Instructions:
1. Copy word for word the passage from the text on indemnity agreements for design professionals that opens with the words containing "Indemnity agreements compelling" and closes with "can be fatal.".
2. Answer these questions using the text on indemnity agreements for design professionals.
(a) How many states say that design professionals answer in law for harms caused by their negligence?
(b) What name is given to the limit on responsibility for remote consequences?
(c) How many minutes did the defective razor cost the punctual man?

Text shown:
»»

1. Answer Without Fault: Count One Feather
Design professionals shall answer in law for harms caused by their negligence. All fifty states say this is true. Exceptions are unknown, unless the design professional contracts for one. Then, coup is counted on you.
Indemnity agreements compelling you to answer for all claims, demands, damages and expenses:
in any way caused by the Architect/ Engineer's services, this contract, or the performance of this project. . .
invite you to repeal the law of negligence in our case. Do not misjudge the power in your own hand: You can forfeit blessings.
If you do, you will be responsible whenever the acts you did or did not do can be connected with the harm. The quality of your act would not matter. That everything you did was reasonable, that everything you did was more than reasonable, would not matter. You will answer for harms without blame, without fault, without negligence.
Something very valuable just left your camp: The standard of care. Negotiations to retrieve it will go badly. The coup counted on you can be fatal.
2. Answer for Any Consequence: Count a Second Feather
Keepers of the law's wisdom established that no person in ordinary circumstances, even w hen negligent, should be made to answer for harm unless his conduct was a material element and substantial factor in bringing it about. They call the limit on responsibility for remote consequences proximate cause, but scant showing of it is required when you promise to answer for harms that are:
related in any way..., OR... arise in any way...,OR... are connected in any way to the service performed under this Agreement.
Consequences fitting that promise reach harms beyond the vision of any person to see. No pony is tall enough, and no eagle flies so high.
Professor Peck instructs on proximate cause by the story of a punctual man who drove through a particular intersection punctually every day at exactly the same time. He was late only one, unfortunate day. On that day, he had been cut shaving with a defective razor. The defect cost him five, vital minutes. The otherwise punctual man passed through that particular intersection five minutes later than he otherwise passed every other day. There, he injured a crossing pedestrian who would not have been there five minutes earlier. In the suit against the razor manufacturer, it was alleged that the accident related to, arose in any way out of, and was connected in any way with the defective razor.

««

Provided data:
»»

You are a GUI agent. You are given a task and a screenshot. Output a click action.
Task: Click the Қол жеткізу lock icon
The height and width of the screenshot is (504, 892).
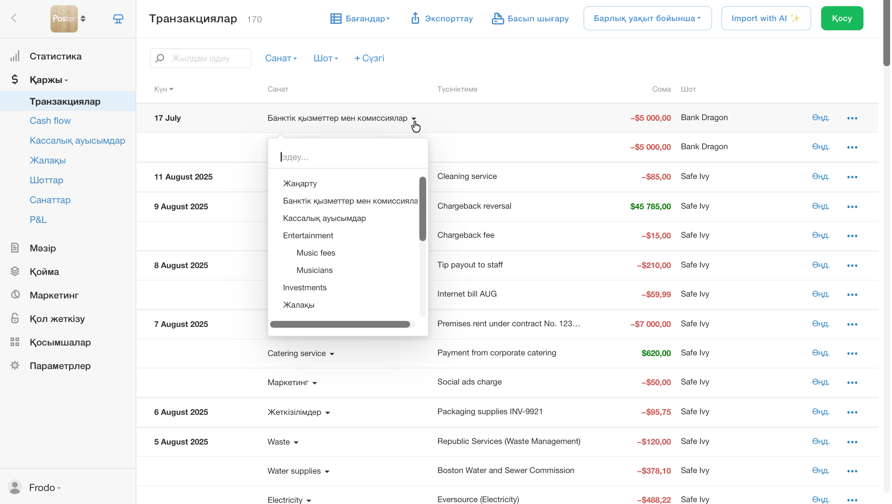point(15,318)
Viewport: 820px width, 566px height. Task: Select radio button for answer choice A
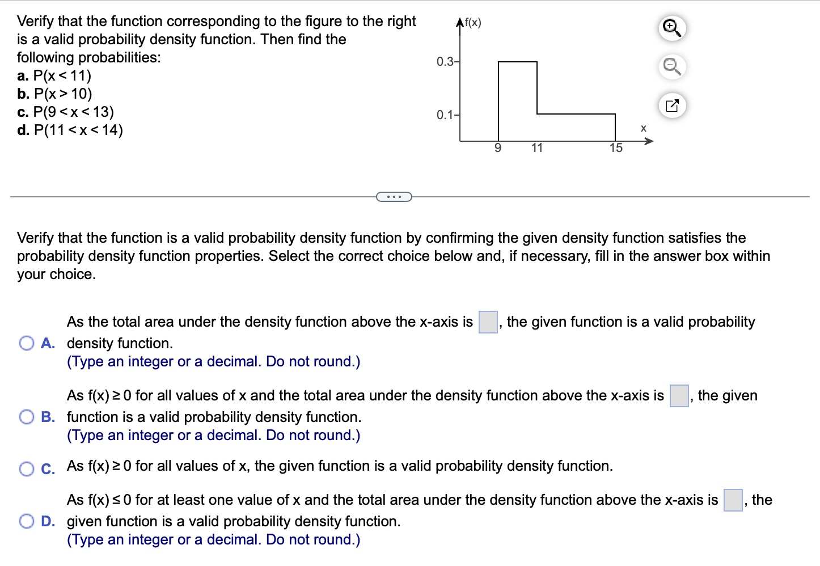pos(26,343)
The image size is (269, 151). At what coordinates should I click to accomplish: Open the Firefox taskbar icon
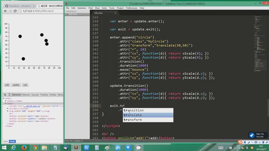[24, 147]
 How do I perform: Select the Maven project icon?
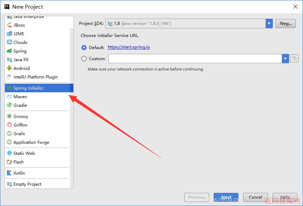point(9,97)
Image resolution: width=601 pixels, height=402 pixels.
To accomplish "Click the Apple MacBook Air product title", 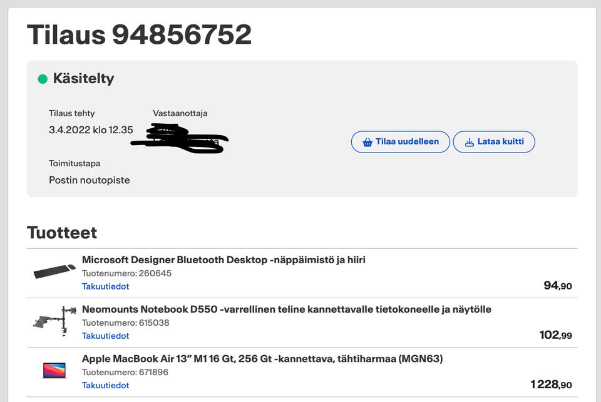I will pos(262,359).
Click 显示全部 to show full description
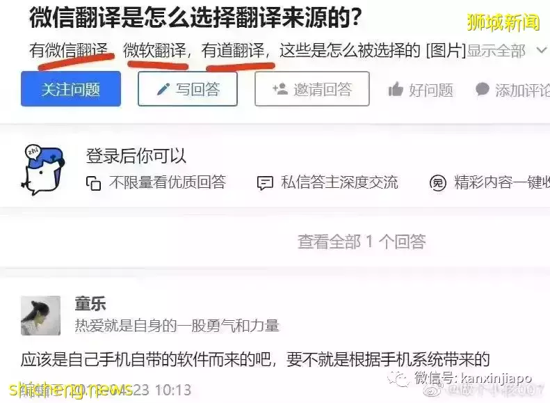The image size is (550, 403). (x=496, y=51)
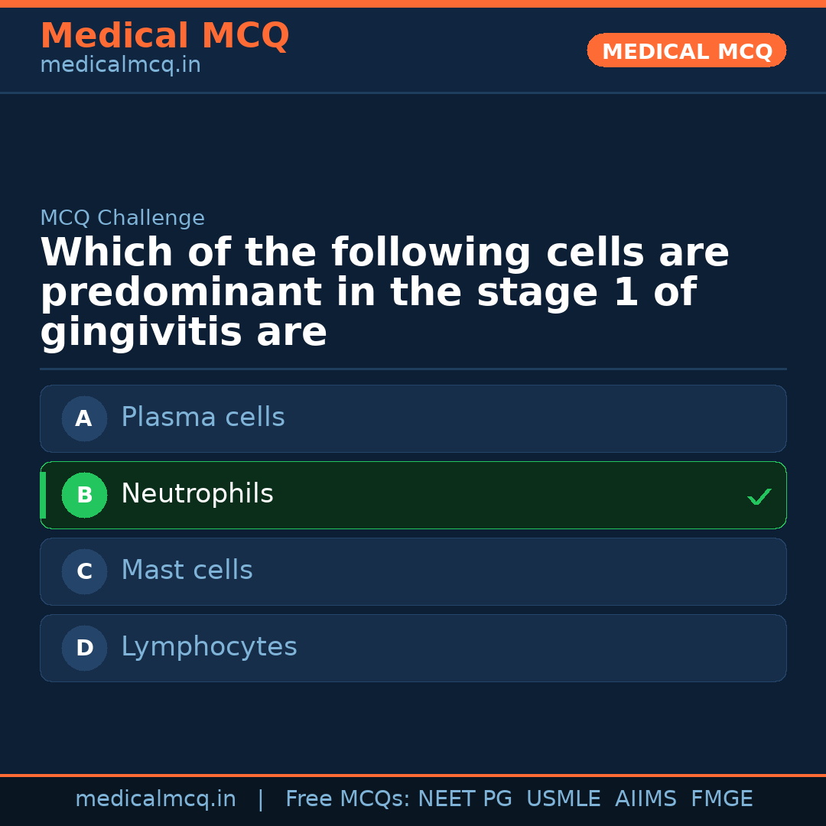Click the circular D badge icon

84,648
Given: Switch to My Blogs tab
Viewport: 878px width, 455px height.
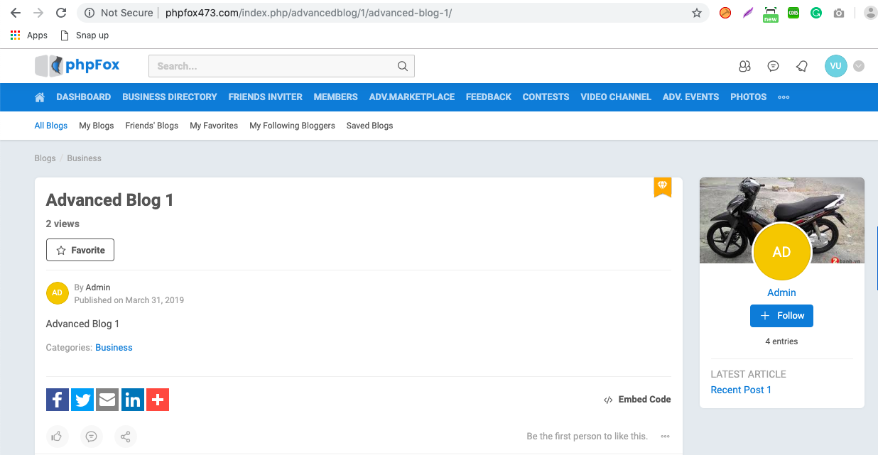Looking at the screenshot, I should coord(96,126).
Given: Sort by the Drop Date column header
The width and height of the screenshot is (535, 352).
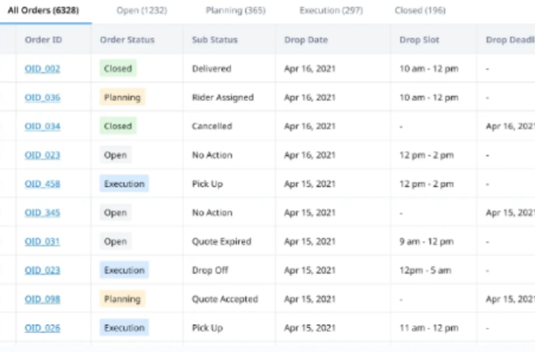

««

Task answers:
1.
Indemnity agreements compelling you to answer for all claims, demands, damages and expenses:
in any way caused by the Architect/ Engineer's services, this contract, or the performance of this project. . .
invite you to repeal the law of negligence in our case. Do not misjudge the power in your own hand: You can forfeit blessings.
If you do, you will be responsible whenever the acts you did or did not do can be connected with the harm. The quality of your act would not matter. That everything you did was reasonable, that everything you did was more than reasonable, would not matter. You will answer for harms without blame, without fault, without negligence.
Something very valuable just left your camp: The standard of care. Negotiations to retrieve it will go badly. The coup counted on you can be fatal.

2.
(a) All fifty states.
(b) Proximate cause.
(c) Five minutes.